4.  Good night, and good luck o el cine. Claro que entre una y otra opción estaba Good night, and good luck, pero nadie supo o quiso reparar en ella a la hora de los votos.  Tal vez en favor de la mencionada ceguera general, es preciso decir que George Clooney es un autor cuya elegancia se despliega con tanta discreción que no sorprende demasiado lo desapercibido que pasó su película para el público y la academia. El concepto de madurez suele diferir según se lo aplique a un artista o a un hombre común y corriente. No debería ser así pero la idea de madurez artística comporta un grado de riesgo y audacia creativas que contrastan con el sesgo confortable y acomodaticio que rodea a ese mismo vocablo cuando se lo aplica a otras áreas de la existencia. Un artista maduro es un tipo que inaugura y sostiene derroteros estéticos con rigurosidad, eficacia y lúdica libertad. Un hombre maduro es un tipo que cuida su god´s little acre, hace lo que sea y a cualquier precio por conservar su status y pospone, en su flotante afán de corcho, todo gasto, derroche o gesto crítico y hasta cívico que pueda alterar el fiel parcial de su balanza financiera. Todo esto para decir que George Clooney es un artista cabalmente maduro y que sus personajes reflejan la austera voluntad de escoger lo correcto ante cada dilema moral que se presente. Por eso Good night, and good luck fue la mejor, la más valiente y la más noble de las cinco películas nominadas al Oscar este año.

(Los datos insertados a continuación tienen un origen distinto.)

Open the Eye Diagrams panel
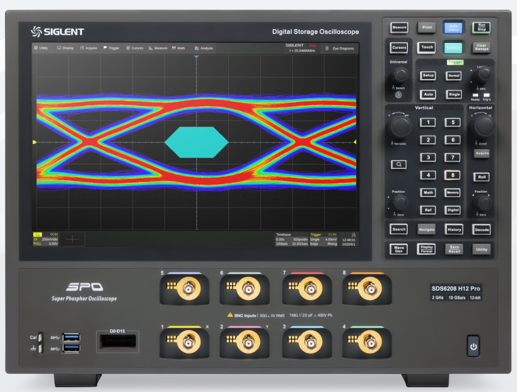 (x=340, y=48)
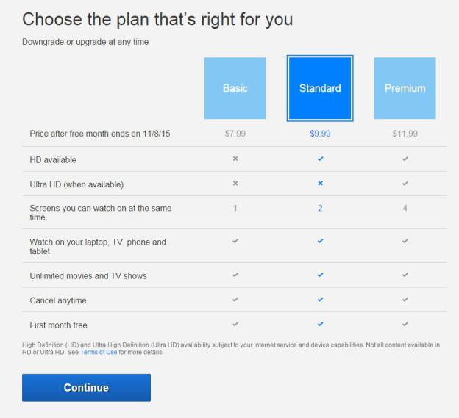The height and width of the screenshot is (418, 459).
Task: Click Standard plan's Cancel anytime checkmark
Action: (320, 300)
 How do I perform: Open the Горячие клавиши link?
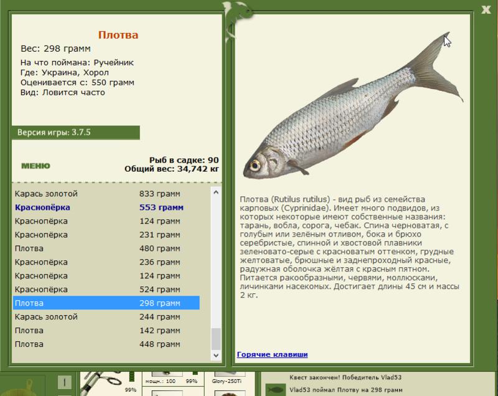tap(272, 354)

A diferencia de las otras, la película de Clooney no se vende cómo algo que no es (la historia del hombre que destruyó a Mc Carty, por poner un ejemplo) ni se propone como valiosa en un plano de la realidad que exceda al puramente cinematográfico. Vale decir que no se aprovecha de un tema (el de la xenofobia en Crash, o el de la homofobia en Brokeback mountain) para construirse como película sino que lo usa como un elemento más integrado a la puesta en escena. Ese rigor le ha quitado publicidad y premios, pero dónde se ha visto que la verdadera audacia, la transgresión no codificada, y el riesgo moral sean exitosos. Como su protagonista, Clooney suma su grano de arena al de muchos otros para que el esfuerzo conjunto derrote a los inescrupulosos, pero sabe que el mérito no es sólo ni mayormente suyo. Por eso es la única película nominada en la que los individuos tienen tanta importancia como la sociedad en la que están inmersos, y no menos o más como en Capote o Brokeback mountain. No es que Clooney la idealice ni que la deteste. Sabe que la sociedad es un producto de los individuos y que la participación en ella es inevitable. Que la ley es una herramienta, que la suma de poder es peligrosa, y que es preciso conocer las reglas del juego y el límite de las propias fuerzas para seguir en carrera. Todo lo cual le confiere a sus personajes una dimensión heroica sin salirse jamás de los límites humanos y, lo que es aún más difícil, cívicos. Tal vez demasiado para un Hollywood que oscila entre la retórica pseudo religiosa perversa y un ataque —si es que puede llamárselo así— a las convenciones sociales políticamente demasiado correcto.

Tren de sombras Núm. 6, verano de 2006.
© Marcos Vieytes y trendesombras.com

Los Oscar: el crash del´06

 
notas


(1) N. del E.: Short cuts (1993), estrenada en España como Vidas cruzadas.